(Collected data)
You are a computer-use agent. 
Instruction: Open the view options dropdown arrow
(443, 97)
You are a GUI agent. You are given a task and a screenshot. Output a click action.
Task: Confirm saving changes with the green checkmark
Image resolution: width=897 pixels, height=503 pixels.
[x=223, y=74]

Work required:
Only the lines from the one containing "Image resolution: width=897" through the end of the entries above should be written out, exactly and in full.

Solution to the exercise:
Image resolution: width=897 pixels, height=503 pixels.
[x=223, y=74]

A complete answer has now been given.